### Text segment
┄┄┄┄┄┄┄┄┄┄┄┄┄┄┄┄┄┄┄┄
Revealing the true face of the antivaccine movement [Respectful Insolence]


Late last week, something happened that I never would have predicted, and it’s all due to how the politics of the issue changed in the wake of the Disneyland measles outbreak earlier this year. The state that contains some of the most famous pockets of low vaccine uptake and some of the most famous antivaccine “luminaries,” including pediatricians like Dr. Bob Sears and Jay Gordon, as well as actual celebrities like Rob Schneider, Alicia Silverstone, Bill Maher, Charlie Sheen, and Mayim Bialik, actually passed a law, SB 277, that eliminates non-medical exemptions to school vaccine mandates. It’s now been sent to Governor Jerry Brown’s desk for his signature:

Gov. Jerry Brown must now decide whether to sign into law a bill that would require mandatory vaccinations for nearly all California schoolchildren.

The measure, spawned by an outbreak of measles at Disneyland that ultimately infected more than 150 people, cleared its final legislative hurdle Monday in the state Senate. Brown has not said publicly whether he would sign it.

The measure — one of the toughest vaccination bills in the nation — would require children enrolling in school or day care to be immunized against diseases including measles and whooping cough.

Parents would no longer be able to cite personal or religious beliefs to decline the vaccinations, although children with certain medical problems, such as immune system deficiencies, would be exempt.

Those who decline the vaccinations would have to enroll their children in a home-based private school or public independent study program based off campus.

The bill was one of the most contentious taken up by the Legislature this year, attracting large, vocal crowds of parents during a series of legislative hearings on the measure.


To say it was contentious is an understatement. Indeed, as I’ve repeated—probably more times than regular readers want to hear—even in the wake of the Disneyland measles outbreak, I expected this bill to fail. I was more than pleasantly surprised as the bill cleared hurdle after hurdle despite all opposition and attempts to water it down to uselessness to the point of taking on an air of inevitability last week in the days leading up to the final vote in the state assembly last week that sent SB 277 to the governor’s desk. That’s great. But we can’t let up the pressure. As you might recall, when an earlier bill in California, AB 2109, was passed into law its intent was to make it more difficult to obtain non-medical exemptions was sabotaged by Governor Brown when he added a signing statement to it. That signing statement directed the California Department of Public Health to add a checkbox on the form for a religious exemption that basically permitted any parent who checked it to skip the Law’s requirement to obtain counseling from specified health care practitioners regarding the risks and benefits of vaccination before a non-medical exemption would be granted. There was no provision in the law for this, and Governor Brown’s action was a profound betrayal of the children of California. We hope he won’t do something like that again, but I sure as hell don’t trust him not to. So if you live in California, keep up the pressure. Certainly the antivaccinationists are. If SB 277 becomes law and California joins Mississippi and West Virginia as states that permit no non-medical exemptions, it will be a watershed. It might even be a turning point that persuades other states to pass similar laws.
┄┄┄┄┄┄┄┄┄┄┄┄┄┄┄┄┄┄┄┄
### Collected material
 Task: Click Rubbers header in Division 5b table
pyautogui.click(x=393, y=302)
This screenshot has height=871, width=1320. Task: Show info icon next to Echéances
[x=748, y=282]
┄┄┄┄┄┄┄┄┄┄┄┄┄┄┄┄┄┄┄┄
### Task brief
Please extract, word for word, the part of the vaccine-bill post that begins at the words "The measure, spawned" and stops after "would be exempt.".

### Result for this exercise
The measure, spawned by an outbreak of measles at Disneyland that ultimately infected more than 150 people, cleared its final legislative hurdle Monday in the state Senate. Brown has not said publicly whether he would sign it.

The measure — one of the toughest vaccination bills in the nation — would require children enrolling in school or day care to be immunized against diseases including measles and whooping cough.

Parents would no longer be able to cite personal or religious beliefs to decline the vaccinations, although children with certain medical problems, such as immune system deficiencies, would be exempt.